* Short problem
Copy the lines below word for word, starting at the line containing "Viewport: 2397px width, 1347px height." and ending at the line containing "click(39, 22)", both included.

━━━━━━━━

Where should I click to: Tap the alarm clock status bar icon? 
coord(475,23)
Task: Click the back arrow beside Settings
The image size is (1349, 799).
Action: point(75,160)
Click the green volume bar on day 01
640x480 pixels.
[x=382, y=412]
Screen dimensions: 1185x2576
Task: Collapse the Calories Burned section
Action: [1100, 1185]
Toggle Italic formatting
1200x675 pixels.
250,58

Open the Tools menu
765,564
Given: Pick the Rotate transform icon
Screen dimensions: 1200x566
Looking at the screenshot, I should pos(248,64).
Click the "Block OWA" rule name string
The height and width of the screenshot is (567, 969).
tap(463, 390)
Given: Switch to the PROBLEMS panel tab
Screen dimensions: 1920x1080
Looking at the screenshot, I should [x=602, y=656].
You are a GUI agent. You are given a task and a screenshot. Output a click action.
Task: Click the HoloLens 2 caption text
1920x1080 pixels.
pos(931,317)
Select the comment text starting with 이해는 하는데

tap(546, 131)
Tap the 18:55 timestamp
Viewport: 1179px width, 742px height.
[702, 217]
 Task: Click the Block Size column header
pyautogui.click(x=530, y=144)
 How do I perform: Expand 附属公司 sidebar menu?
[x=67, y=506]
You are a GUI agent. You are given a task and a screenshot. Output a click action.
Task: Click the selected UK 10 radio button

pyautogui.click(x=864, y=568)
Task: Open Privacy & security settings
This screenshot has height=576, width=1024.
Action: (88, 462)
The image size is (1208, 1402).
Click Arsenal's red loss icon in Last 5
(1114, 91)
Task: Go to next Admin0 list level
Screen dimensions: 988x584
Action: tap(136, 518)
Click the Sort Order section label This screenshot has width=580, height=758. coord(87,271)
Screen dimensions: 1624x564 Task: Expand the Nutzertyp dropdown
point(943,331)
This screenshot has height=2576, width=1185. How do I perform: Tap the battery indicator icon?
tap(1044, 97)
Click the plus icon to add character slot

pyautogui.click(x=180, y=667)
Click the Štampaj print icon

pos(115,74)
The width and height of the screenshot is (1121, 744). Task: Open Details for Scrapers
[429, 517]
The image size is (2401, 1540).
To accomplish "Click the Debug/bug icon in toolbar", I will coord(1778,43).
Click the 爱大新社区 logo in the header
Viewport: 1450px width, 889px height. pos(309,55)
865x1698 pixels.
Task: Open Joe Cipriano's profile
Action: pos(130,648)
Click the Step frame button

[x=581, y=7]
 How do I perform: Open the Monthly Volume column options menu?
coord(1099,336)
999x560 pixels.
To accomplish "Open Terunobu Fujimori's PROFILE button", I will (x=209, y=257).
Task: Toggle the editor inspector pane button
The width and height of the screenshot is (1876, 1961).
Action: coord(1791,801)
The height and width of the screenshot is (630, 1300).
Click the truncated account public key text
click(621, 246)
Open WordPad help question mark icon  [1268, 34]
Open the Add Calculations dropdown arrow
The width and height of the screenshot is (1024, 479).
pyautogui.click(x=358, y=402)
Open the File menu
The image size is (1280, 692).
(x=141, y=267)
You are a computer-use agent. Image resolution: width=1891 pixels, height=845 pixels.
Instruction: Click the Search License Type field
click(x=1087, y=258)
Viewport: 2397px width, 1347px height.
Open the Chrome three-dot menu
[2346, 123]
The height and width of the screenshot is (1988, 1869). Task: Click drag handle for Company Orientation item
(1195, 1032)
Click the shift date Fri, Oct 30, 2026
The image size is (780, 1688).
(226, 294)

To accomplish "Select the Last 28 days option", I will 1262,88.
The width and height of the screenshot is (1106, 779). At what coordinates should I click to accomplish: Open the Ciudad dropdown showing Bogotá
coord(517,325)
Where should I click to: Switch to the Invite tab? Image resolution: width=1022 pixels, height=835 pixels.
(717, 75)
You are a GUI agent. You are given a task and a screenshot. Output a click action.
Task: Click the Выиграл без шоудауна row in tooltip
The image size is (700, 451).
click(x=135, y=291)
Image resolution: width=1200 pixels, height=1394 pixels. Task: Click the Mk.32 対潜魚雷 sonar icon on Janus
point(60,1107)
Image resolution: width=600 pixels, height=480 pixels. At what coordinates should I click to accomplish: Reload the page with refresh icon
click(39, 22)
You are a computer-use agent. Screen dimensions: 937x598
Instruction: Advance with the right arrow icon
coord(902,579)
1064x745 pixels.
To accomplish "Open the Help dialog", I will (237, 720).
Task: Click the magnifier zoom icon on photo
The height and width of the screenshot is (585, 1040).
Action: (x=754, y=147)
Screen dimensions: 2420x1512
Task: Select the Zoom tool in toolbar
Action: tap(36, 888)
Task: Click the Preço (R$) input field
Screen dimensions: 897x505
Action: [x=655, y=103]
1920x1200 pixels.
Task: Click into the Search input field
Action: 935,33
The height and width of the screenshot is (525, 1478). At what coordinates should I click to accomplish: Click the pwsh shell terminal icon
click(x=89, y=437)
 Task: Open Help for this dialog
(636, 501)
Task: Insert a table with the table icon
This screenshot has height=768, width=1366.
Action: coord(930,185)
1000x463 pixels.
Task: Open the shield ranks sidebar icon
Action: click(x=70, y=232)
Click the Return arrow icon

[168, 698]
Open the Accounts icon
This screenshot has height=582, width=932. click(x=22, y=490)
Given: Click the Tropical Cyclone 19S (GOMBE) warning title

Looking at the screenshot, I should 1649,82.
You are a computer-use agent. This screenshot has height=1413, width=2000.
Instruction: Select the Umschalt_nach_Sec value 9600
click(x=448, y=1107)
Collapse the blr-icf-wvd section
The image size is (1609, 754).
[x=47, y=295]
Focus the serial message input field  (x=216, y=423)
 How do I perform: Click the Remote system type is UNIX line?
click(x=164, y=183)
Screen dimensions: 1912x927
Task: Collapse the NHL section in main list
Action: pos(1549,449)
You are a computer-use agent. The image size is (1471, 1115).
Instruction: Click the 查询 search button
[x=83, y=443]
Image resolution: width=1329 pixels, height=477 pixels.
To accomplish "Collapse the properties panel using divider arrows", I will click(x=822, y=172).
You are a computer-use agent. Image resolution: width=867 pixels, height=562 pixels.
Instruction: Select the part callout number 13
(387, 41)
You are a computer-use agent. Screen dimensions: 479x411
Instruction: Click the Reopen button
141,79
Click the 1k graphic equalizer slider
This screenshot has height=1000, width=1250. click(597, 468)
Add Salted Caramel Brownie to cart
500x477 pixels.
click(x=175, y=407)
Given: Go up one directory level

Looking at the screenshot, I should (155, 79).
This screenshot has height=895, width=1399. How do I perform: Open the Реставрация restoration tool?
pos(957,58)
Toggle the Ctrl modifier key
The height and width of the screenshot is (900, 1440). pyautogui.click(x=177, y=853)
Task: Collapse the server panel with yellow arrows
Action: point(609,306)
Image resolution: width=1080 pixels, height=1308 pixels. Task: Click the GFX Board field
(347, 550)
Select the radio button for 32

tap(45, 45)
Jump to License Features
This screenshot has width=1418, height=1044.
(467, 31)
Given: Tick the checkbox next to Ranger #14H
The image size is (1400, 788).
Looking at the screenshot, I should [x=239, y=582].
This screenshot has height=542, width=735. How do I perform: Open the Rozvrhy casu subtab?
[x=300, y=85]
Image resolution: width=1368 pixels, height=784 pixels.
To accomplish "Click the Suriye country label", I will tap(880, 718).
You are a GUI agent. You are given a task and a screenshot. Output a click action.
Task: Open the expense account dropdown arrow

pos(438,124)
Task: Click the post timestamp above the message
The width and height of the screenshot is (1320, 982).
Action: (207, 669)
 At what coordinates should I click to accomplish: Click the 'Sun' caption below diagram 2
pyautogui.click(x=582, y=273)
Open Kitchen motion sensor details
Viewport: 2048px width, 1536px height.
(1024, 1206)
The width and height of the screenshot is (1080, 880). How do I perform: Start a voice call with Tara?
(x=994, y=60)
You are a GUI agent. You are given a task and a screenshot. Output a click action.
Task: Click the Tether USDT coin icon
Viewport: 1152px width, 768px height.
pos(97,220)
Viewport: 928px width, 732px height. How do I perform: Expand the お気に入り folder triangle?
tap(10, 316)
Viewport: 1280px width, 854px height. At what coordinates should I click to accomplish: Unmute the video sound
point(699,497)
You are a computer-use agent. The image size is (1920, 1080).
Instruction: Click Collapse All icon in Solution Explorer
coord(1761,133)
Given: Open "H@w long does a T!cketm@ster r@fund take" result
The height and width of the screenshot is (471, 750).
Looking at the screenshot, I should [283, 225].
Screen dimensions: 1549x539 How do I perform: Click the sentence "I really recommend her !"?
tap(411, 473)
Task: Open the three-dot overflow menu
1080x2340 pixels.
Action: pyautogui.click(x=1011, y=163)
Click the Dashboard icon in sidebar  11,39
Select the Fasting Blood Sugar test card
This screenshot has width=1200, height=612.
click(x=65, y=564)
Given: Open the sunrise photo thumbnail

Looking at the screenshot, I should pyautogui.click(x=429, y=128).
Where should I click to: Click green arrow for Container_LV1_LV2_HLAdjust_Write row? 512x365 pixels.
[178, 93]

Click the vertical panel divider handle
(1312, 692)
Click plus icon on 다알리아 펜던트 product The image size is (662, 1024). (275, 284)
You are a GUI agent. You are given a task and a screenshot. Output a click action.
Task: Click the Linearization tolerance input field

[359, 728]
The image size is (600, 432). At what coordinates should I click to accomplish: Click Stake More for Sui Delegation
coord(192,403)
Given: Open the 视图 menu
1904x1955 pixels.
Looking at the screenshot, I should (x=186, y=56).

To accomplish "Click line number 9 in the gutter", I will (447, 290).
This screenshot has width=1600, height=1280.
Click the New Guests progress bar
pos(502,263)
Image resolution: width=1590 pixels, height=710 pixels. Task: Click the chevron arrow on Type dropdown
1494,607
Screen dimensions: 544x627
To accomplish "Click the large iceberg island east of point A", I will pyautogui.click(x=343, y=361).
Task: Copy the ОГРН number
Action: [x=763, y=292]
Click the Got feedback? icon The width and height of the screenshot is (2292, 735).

━━━━━━━━

* Response
Viewport: 2397px width, 1347px height.
Open the Chrome three-dot menu
[2346, 123]
The height and width of the screenshot is (1988, 1869). Task: Click drag handle for Company Orientation item
(1195, 1032)
Click the shift date Fri, Oct 30, 2026
The image size is (780, 1688).
(226, 294)

To accomplish "Select the Last 28 days option", I will 1262,88.
The width and height of the screenshot is (1106, 779). At what coordinates should I click to accomplish: Open the Ciudad dropdown showing Bogotá
coord(517,325)
Where should I click to: Switch to the Invite tab? Image resolution: width=1022 pixels, height=835 pixels.
(717, 75)
You are a GUI agent. You are given a task and a screenshot. Output a click action.
Task: Click the Выиграл без шоудауна row in tooltip
The image size is (700, 451).
click(x=135, y=291)
Image resolution: width=1200 pixels, height=1394 pixels. Task: Click the Mk.32 対潜魚雷 sonar icon on Janus
point(60,1107)
Image resolution: width=600 pixels, height=480 pixels. At what coordinates should I click to accomplish: Reload the page with refresh icon
click(39, 22)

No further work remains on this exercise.